__ОТРЫВОК ИЗ ТЕКСТА__:

====

Выдвинутый
в своё время М. И. Ростовцевым тезис о сложном, синтетическом характере власти
Августа, и невозможности по этой причине её однозначного определения завоёвывал
в последующие десятилетия всё более широкую популярность. Данное обстоятельство
не мог не отметить Л. Викерт, автор обзора литературы об Августе и его
принципате в «Aufstieg
und Niedergang der römischen Welt».[30] Сам Л. Викерт полностью
присоединяется к этому итоговому выводу западной историографии. Созданную
Августом систему невозможно определить в рамках какой-либо одной из
существующих государственно-правовых категорий; современная наука в состоянии
лишь дать её всестороннее описание.[31]
В современной российской
исторической науке присутствует тенденция рассматривать проблему принципата
Августа в контексте широкого социально-политического процесса.[32]
В частности, А. Б. Егоров в монографии «Рим на грани эпох» указывает, что
политические изменения были частью перехода от Рима-полиса с
провинциями-колониями к средиземноморской державе. Власть Августа
представляется автору сложной системой: правовая власть, выраженная в potestas и imperium,
дополнялась важными экстралегальными факторами, превращавшими чрезвычайного
магистрата во всемогущего владыку.[33]
Таким
образом, диапазон мнений достаточно велик. Поэтому, первое, что необходимо
сделать, приступая к рассмотрению системы принципата при Августе, – это
обозначить те положения, кторые, на современном этапе изучения проблемы, можно
считать более-менее твёрдо установленными, чтобы использовать их в качестве
отправных точек для дальнейших рассуждений.
Во-первых,
власть Августа складывалась постепенно, в течении ряда лет. Её возникновение не
было результатом какого-то единовременного политического акта.[34]
Во-вторых,
правовой основой власти Августа были проконсульский империй и трибунская
власть, дополненная и расширенная при помощи ряда специальных полномочий.[35]
В-третьих,
помимо правовой, выраженной в potestas и imperium, власть
Августа имела ещё и внеправовую сторону, и вопрос об их сосотношении
представляется столь же важным, сколь и трудно разрешимым.
В-четвёртых,
материальной основой фактического единодержавия Августа был огромный перевес
сил на его стороне: за ним стояла армия и мощная личная партия.

====

__ПРЕДОСТАВЛЕННЫЙ МАТЕРИАЛ__:
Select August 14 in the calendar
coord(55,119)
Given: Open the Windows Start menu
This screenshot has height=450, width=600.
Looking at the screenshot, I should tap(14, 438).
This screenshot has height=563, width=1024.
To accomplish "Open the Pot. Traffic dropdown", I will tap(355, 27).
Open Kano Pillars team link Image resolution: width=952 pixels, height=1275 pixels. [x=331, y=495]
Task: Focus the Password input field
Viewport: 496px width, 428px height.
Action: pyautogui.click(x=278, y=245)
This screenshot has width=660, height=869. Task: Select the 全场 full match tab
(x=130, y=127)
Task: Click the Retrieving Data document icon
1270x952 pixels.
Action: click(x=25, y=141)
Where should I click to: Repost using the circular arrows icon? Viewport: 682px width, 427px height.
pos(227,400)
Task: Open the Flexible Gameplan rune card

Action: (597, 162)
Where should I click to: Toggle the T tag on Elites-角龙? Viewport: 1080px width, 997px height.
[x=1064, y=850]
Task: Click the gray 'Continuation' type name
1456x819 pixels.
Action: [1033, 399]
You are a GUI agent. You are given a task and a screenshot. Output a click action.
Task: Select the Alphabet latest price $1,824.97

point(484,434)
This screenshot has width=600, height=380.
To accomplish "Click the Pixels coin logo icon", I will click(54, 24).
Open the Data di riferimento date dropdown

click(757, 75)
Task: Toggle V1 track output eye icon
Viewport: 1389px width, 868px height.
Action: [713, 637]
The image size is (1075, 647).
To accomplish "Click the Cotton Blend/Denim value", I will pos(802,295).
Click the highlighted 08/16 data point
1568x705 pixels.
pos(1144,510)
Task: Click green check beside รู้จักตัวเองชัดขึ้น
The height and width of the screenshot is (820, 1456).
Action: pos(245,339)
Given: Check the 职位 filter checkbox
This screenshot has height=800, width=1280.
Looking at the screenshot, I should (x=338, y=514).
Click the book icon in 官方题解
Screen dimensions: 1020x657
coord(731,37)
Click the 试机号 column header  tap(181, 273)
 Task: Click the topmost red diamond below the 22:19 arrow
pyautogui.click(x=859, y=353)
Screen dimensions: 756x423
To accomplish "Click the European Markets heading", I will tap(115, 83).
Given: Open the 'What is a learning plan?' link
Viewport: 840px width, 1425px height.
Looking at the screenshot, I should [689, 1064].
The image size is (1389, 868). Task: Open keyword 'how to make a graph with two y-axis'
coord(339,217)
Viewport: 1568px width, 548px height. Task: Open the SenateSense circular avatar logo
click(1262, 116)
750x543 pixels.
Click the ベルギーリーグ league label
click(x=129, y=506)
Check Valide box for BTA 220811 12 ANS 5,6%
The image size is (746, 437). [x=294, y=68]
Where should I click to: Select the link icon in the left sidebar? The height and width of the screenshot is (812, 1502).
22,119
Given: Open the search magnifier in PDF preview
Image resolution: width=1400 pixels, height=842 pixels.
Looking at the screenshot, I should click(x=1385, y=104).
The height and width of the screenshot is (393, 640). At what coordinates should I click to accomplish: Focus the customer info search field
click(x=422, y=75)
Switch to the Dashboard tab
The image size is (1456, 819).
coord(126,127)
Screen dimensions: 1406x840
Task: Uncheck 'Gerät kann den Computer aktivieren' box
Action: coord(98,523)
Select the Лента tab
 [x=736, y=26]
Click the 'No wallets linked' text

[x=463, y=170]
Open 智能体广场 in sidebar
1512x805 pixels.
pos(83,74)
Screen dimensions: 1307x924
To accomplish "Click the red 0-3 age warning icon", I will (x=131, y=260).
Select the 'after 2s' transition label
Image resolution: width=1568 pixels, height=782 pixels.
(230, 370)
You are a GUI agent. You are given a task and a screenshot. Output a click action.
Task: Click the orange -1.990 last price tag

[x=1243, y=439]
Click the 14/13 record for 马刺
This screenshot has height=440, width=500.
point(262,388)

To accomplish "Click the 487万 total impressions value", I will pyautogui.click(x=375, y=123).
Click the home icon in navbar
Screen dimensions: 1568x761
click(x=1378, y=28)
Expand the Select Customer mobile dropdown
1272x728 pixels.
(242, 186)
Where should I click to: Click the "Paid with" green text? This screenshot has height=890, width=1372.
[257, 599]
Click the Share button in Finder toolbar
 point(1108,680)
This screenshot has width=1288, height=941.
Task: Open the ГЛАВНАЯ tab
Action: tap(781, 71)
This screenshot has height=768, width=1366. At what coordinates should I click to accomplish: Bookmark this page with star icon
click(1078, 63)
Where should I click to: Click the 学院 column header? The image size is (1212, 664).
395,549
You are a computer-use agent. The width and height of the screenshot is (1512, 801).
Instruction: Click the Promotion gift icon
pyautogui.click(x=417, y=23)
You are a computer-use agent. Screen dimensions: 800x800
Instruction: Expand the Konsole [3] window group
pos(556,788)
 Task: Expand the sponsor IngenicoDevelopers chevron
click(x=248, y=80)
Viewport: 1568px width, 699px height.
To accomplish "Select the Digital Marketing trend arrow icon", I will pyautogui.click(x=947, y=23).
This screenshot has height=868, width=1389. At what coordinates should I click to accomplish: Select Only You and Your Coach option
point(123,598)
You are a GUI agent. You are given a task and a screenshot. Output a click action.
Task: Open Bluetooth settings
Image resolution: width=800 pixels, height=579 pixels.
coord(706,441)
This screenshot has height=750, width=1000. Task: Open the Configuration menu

====

__ЗАДАНИЯ__:
A – Кто, согласно отрывку о принципате Августа, выдвинул тезис о сложном, синтетическом характере власти Августа?
B – Перечислите все положения о власти Августа, которые в отрывке названы более-менее твёрдо установленными.
Материал взят из другого источника.

__ОТВЕТЫ К ЗАДАНИЯМ__:
A – М. И. Ростовцев.

B –
1. Власть Августа складывалась постепенно, в течение ряда лет, и не возникла в результате какого-то единовременного политического акта.
2. Правовой основой власти Августа были проконсульский империй и трибунская власть, дополненная и расширенная при помощи ряда специальных полномочий.
3. Помимо правовой стороны, выраженной в potestas и imperium, власть Августа имела ещё и внеправовую сторону.
4. Материальной основой фактического единодержавия Августа был огромный перевес сил на его стороне: за ним стояли армия и мощная личная партия.